Reconsidering how many opioid pills are needed after surgery
I believe the first step toward reducing opioid dependence and addiction is to right-size the prescription. It used to be commonplace for surgeons to write 30, 60, or even 90 pills of these strong pain relievers, after even minor surgeries. The thought was in the patient’s interest, ensuring that they had adequate medication to control their pain without the need to come back to the office if the prescription ran out. However, the unintended consequences of these high-quantity prescriptions were significant: more than two-thirds of patients did not use all of the prescription, the pills sat in medicine cabinets, and then could be diverted or abused. In fact, in 2019 over half of misused prescription opioids were obtained from family members or friends.

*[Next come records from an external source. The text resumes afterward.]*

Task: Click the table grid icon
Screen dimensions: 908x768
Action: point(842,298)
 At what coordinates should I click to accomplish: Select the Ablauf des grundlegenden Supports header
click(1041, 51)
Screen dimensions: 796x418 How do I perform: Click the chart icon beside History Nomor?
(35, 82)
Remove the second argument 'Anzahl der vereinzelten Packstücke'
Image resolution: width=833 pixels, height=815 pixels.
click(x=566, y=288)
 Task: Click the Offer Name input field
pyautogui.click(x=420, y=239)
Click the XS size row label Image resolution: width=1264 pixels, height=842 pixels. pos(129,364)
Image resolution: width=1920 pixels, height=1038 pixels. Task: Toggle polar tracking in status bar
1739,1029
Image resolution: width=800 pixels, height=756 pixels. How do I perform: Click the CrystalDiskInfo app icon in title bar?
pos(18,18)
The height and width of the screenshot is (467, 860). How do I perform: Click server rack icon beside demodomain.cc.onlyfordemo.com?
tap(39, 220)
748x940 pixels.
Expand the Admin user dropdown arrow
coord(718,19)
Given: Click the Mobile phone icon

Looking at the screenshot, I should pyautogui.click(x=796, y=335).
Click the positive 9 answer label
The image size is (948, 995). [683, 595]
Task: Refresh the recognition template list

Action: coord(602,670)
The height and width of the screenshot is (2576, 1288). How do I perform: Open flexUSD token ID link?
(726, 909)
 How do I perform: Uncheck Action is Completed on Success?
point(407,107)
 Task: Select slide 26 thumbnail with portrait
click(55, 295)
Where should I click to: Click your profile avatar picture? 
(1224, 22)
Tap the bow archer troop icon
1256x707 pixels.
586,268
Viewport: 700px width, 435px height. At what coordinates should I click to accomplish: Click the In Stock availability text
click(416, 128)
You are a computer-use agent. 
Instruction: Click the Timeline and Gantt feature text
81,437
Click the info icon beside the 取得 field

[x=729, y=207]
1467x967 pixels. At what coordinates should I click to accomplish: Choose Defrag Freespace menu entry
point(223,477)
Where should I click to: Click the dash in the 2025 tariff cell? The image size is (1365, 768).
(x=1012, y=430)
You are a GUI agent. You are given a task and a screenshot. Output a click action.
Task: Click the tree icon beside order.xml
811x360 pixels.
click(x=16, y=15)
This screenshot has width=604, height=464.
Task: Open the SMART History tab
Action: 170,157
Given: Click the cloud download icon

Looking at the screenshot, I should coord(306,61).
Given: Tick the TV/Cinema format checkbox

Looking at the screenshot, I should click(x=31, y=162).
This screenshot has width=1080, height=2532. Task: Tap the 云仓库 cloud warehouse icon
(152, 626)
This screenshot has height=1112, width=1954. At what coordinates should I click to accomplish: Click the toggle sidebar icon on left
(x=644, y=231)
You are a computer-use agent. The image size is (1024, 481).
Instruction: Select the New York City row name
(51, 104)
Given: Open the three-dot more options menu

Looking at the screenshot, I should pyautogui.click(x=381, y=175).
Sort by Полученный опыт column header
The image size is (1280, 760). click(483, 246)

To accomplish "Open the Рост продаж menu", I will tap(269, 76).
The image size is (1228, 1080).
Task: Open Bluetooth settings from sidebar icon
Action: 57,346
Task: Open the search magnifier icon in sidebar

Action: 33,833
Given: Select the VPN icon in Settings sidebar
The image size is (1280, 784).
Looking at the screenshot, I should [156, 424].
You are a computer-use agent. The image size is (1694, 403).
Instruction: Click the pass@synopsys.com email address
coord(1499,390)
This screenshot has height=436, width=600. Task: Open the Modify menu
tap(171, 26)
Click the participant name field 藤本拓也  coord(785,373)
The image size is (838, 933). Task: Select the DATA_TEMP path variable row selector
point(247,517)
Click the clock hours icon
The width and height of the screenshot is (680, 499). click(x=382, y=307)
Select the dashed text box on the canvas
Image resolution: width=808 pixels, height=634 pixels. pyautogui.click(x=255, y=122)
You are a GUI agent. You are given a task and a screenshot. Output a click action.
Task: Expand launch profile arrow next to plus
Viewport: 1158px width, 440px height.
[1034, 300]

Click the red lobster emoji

Fortunately, researchers across the country have begun to establish evidence-based guidelines for how many pills should be prescribed. As an example, the Michigan Opioid Prescribing Engagement Network studied common surgeries performed across their state. By following patients and their reported discomfort, they have created a list of maximum quantities of opioid pills to be dispensed after these surgeries. At first glance, the numbers of pills are surprisingly low — for example, no more than 10 pills after having one’s appendix removed. But the reality is that, for a patient with no other painful conditions and a straightforward appendectomy, that is all that is required to adequately treat the pain while reducing the risk of misuse and diversion.
Recent research has confirmed these findings. At the University of Pennsylvania, patients who had certain urologic or orthopedic procedures were enrolled in an automatic text messaging system. The messages asked about pain intensity, the number of opioid pills used, and each patient’s ability to manage their pain. The messages were sent once a week for up to four weeks, or until there was no further opioid use reported. The results were remarkable: even in the hospitals where there already was a relatively low number of pills given, about 60% of tablets were not taken, and very few patients required opioids seven days after their surgery. In addition, nearly a quarter of individuals who had orthopedic surgery, and almost half of those who had urologic procedures, didn’t use any opioids at all after their surgery.
Personalized medicine for post-surgical pain management
This research gives me hope for several reasons. The first is that opioids are not always required for adequate management of acute pain and, if avoided entirely for patients who are comfortable without them, will reduce one’s exposure and chance of ever developing chronic opioid use or addiction. The second point is that, when opioids are needed, surgeons can feel confident that the lower pill counts recommended by the guidelines are adequate, and patients, too, should feel empowered to know what the recommended maximum opioid pill count is for the procedure that they are having. And finally, I am hopeful that we are getting closer to an era of assisted personalized medicine, where digital tools can check in with patients, ensure medications are being taken safely, and help us achieve the dual goals of adequate pain control while reducing the risk of addiction.